A complex question indeed, but I think one of the reasons can be found in the examples from the history included in the first blog. The silenced people that have regained their voice.
South Africa’s 16-year-old democracy goes through its most raucous puberty. An expressively gifted people who has been denied its vote, its voice for such a long time is now making a natural and totally appropriate rebellion against its “overprotective parents” – to use a kind euphemism for the old South Africa that the new has grown out of.
The vuvu is like a boys’ choir where all the voices are breaking. Those are the choirs that aren’t really so useful for concerts, it’s a transformation time from the angelic innocence of the children’s choir to the mature sound of the harmonically blended mixed choir.
When we get stuck in a choir of vuvuzelas we can’t be blamed for sometimes longing for either the past or the future – we’re stuck now with the vociferous bafanas - the boys who hopefully will grow up soon. There is no doubt a certain charm about it, but it is passing…
I brace myself for the impact of the oncoming soundwaves – afterall my ears are the tools that put the bread on my family’s table – while I share some more stories from the past and hopes for the future.
The story of how South Africa won the world cup in rugby on home turf in 1995 is one of the most moving sport stories ever told. The movie “Invictus” is capturing some of its magic.
Pre-liberation rugby was an almost all-exclusive white affair. At international games in South Africa a small segment of the park was allotted to black South Africans, who loudly and whole-heartedly cheered for the Springboks opponents whoever they happened to be.
Mandela saw the potential to use the World Cup as a vehicle to unite the nation, and the singing became a wonderful conduit for it. In the final where SA was trailing behind New Zealand, the (mainly black) people of the stadium joined in “Shosholoza” and carried (the mainly white) Springboks to victory.
The song not only lifted the team to glory, it became a defining moment for the whole nation. If any day, apart from the first free election-day itself, could be described as the day the new South Africa accepted the power and beauty of its own unification it must be the day South Africa united around its Springbok rugby-team and won the World Cup.

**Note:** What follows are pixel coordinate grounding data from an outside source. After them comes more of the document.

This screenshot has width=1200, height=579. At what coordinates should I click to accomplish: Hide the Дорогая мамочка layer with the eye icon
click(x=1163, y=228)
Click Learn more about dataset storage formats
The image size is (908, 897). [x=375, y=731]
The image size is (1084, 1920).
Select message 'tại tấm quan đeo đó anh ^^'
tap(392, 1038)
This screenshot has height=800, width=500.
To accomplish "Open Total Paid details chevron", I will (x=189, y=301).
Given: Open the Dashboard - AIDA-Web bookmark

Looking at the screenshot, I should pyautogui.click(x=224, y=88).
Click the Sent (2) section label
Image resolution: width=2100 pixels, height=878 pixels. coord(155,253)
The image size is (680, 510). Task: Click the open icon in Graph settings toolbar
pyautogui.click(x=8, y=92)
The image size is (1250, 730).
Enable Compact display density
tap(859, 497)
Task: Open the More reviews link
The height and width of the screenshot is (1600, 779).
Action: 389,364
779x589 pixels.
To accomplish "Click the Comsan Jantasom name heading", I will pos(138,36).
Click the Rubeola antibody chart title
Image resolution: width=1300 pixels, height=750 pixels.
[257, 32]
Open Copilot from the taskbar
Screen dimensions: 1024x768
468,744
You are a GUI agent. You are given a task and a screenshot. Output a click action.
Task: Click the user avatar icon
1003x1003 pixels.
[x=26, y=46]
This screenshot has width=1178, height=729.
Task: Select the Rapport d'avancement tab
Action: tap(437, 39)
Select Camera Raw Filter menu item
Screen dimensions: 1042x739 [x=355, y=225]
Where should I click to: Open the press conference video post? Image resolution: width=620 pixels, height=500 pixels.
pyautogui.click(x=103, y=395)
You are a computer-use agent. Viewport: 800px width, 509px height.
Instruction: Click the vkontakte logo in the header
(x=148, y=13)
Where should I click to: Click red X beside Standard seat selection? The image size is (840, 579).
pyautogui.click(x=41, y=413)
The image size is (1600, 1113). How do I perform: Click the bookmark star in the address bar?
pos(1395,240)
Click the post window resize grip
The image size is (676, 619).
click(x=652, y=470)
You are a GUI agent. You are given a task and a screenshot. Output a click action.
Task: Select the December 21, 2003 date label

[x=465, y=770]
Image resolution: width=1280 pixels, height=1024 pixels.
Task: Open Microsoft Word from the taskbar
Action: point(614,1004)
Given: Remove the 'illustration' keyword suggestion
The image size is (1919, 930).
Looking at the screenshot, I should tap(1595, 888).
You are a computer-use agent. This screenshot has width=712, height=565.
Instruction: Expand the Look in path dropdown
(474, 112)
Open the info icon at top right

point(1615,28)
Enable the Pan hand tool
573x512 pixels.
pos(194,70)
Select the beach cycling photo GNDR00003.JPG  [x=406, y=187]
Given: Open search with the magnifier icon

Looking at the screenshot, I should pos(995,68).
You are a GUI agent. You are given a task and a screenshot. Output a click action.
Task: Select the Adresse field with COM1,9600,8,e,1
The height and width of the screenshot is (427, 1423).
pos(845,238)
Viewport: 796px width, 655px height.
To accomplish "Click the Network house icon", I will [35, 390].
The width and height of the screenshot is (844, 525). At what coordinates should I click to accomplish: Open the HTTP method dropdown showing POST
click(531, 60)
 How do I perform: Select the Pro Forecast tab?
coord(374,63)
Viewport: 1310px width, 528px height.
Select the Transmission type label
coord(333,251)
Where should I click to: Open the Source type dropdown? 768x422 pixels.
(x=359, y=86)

And they did it singing! Just as the whole miraculous liberation of this country would be unthinkable if you took away the sound of it.
Oh, how I would have longed to go to the soccer world cup games with the expectation of hearing and joining in that kind of singing! And to proudly show the world what a nation this is. As Abdullah Ibrahim so eloquently put it; “The South African revolution is the only revolution that has been done in four-part harmony”. This could have been the only Soccer World Cup done in four-part harmony. Take the vuvus away and that’s what you would have. Totally naturally. Not many other nations in the world could offer the same.
But instead of going to the stadia with the expectations of a feast of music - not from the stages but from the stands - I will now go to the stadia with a box of earplugs in my pocket.
I would of course never consider lament the loss of the bad old days, but I do acknowledge the beauty, and the strength of the innocence of that choir in the days gone by. Bafana is supposed to gain in courage from the vuvus, but what would they not have gotten from the support of a 90 000 piece choir encircling the field performing the most exciting music the world can offer?
There has been a call for a moratorium of the vuvuselas at least during the singing of the anthems. Hopefully the world will have a chance to experience the might of the South African singing there.
But is it too much to ask for that South Africa itself would hear its own beauty?
This nation is going through its adolescence. How I long for it to regain its beautiful voice. The innocent voices of the past are exactly that, something of the past that never can come back. But is there a glorious sound waiting on the other side of the breaking voices?
And can the boys, the bafanas, show the nation and the world that maturity?